Debunking the “Unconstitutional” Argument
The language of Article I, Section 3, paragraph 7 of the Constitution is clear on its face. It says, “Judgment in Cases of Impeachment shall not extend further than to removal from Office, and disqualification to hold and enjoy any Office of Honor, Trust or Profit under the United States. . . .” [Emphasis added.] That is, it allows imposition of either or both of the remedies (removal and disqualification), so long as no further remedy is imposed. To impose only one of the remedies authorized by paragraph 7 does not extend further than them, but less, which is not prohibited. Since those limitations in paragraph 7 are the only limitations on paragraph 6’s grant to the Senate of “the sole power to try all impeachments,” it is clear that the Senate can try an impeachment for the sole purpose of disqualification of the impeached person from ever again holding federal office. The position of the 45 Senate Republicans is, then, totally contrary to the clear language of the Constitution.
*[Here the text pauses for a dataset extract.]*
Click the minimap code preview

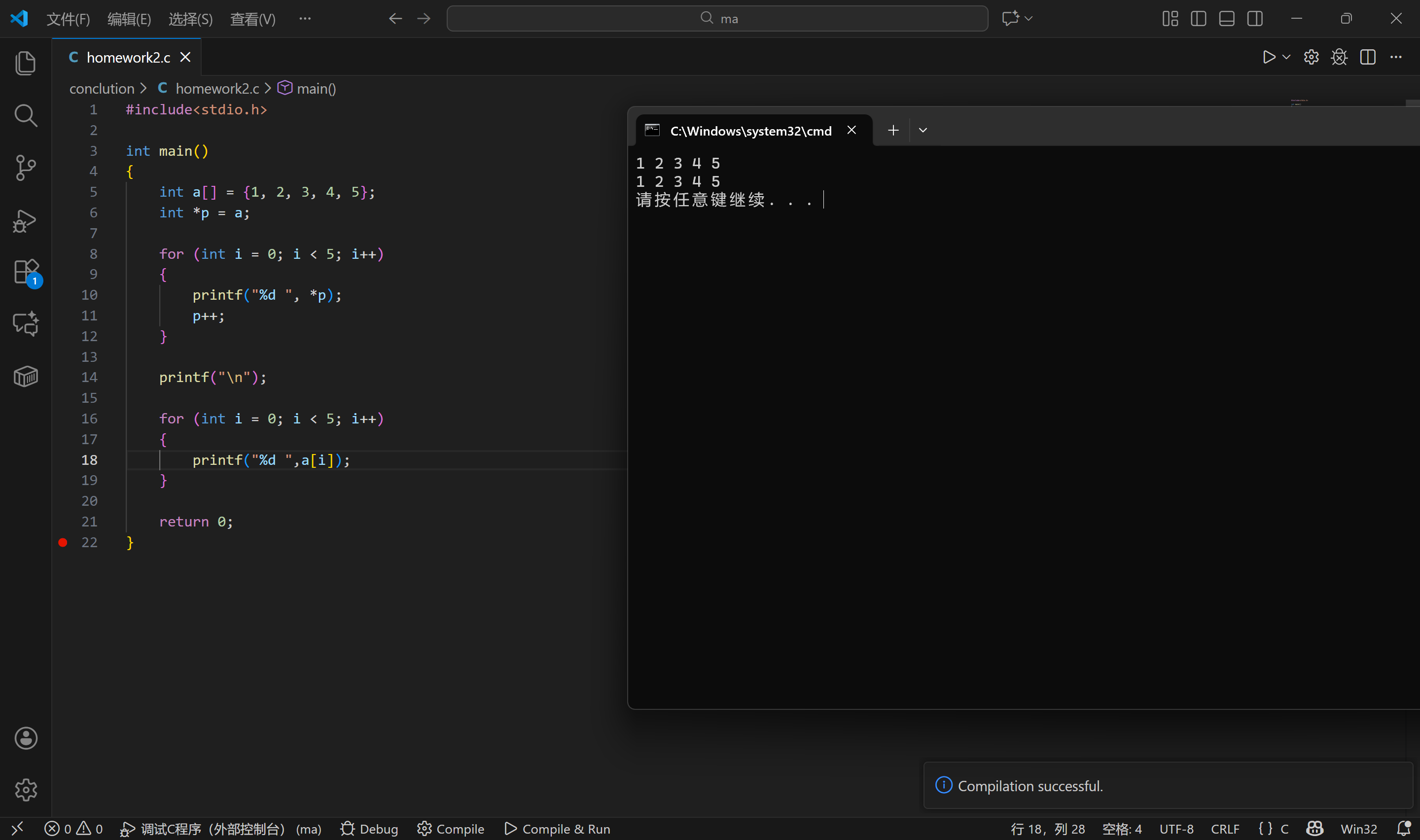click(1298, 103)
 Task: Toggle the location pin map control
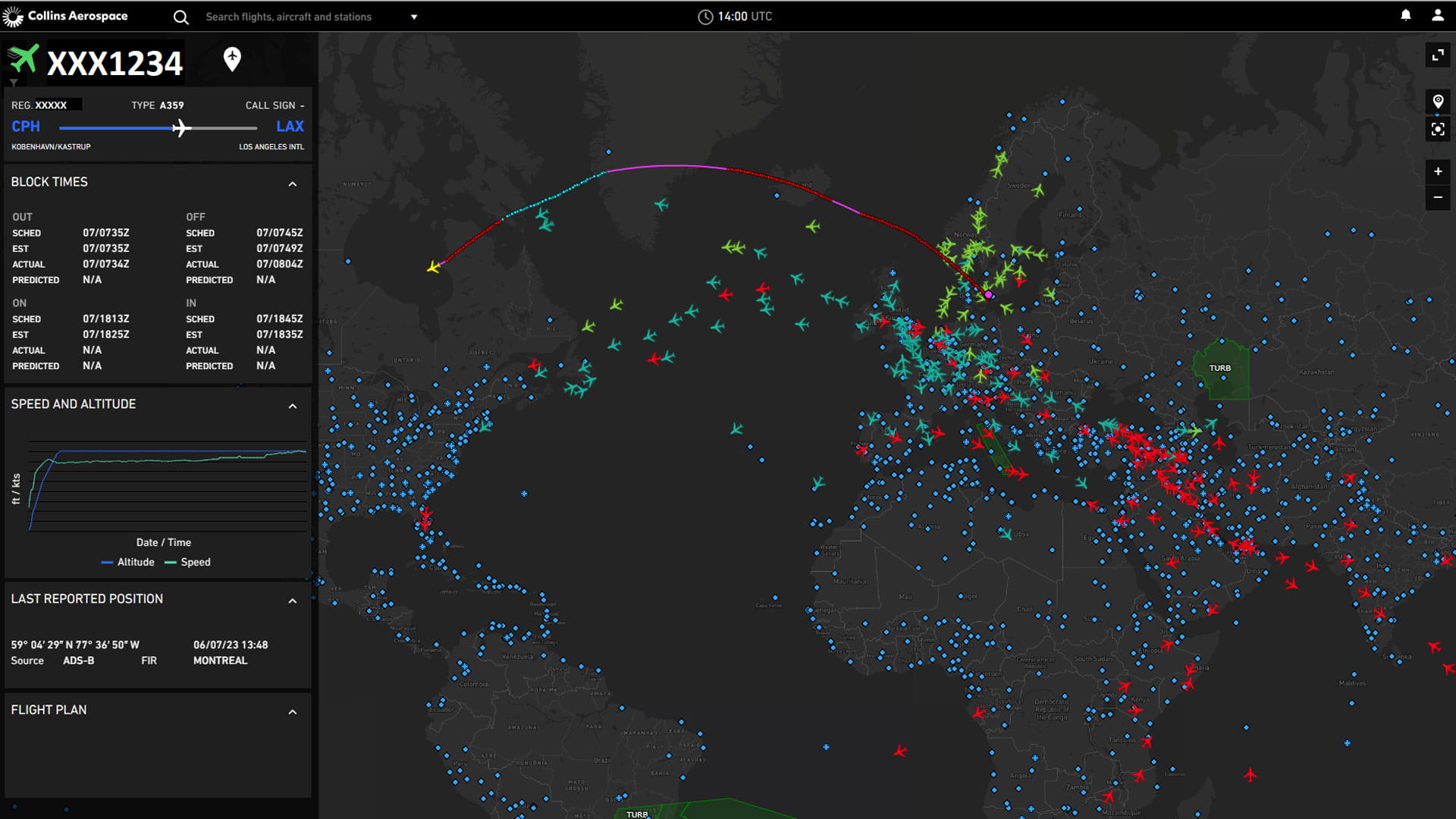point(1438,100)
The Substantive Case for Conviction
The likely reason that the Republican Senators are relying on that specious argument is that the substantive case for conviction is so clear that a vote to acquit would be a clear violation of their duty to the Constitution, while they fear the consequences to them in their next election of voting to convict the object of fealty of their voting base. The bases for the substantive case for conviction are succinctly set out in the Article of Impeachment that was delivered to the Senate on January 26.
The first two sentences of the Article of Impeachment set out the legal standards for impeachment and conviction of the former President. The first sentence cites the standard of Article II, Section 4 of the Constitution, which is commission of “high crimes and misdemeanors” by the subject of the impeachment. The second sentence cites Section 3 of the 14th Amendment to the Constitution, which prohibits the holding of federal or state office by any person who has “taken an oath . . . as an officer of the United States . . . to support the Constitution of the United States [and who has] engaged in insurrection or rebellion against the same . . . .” They are examined separately as follows.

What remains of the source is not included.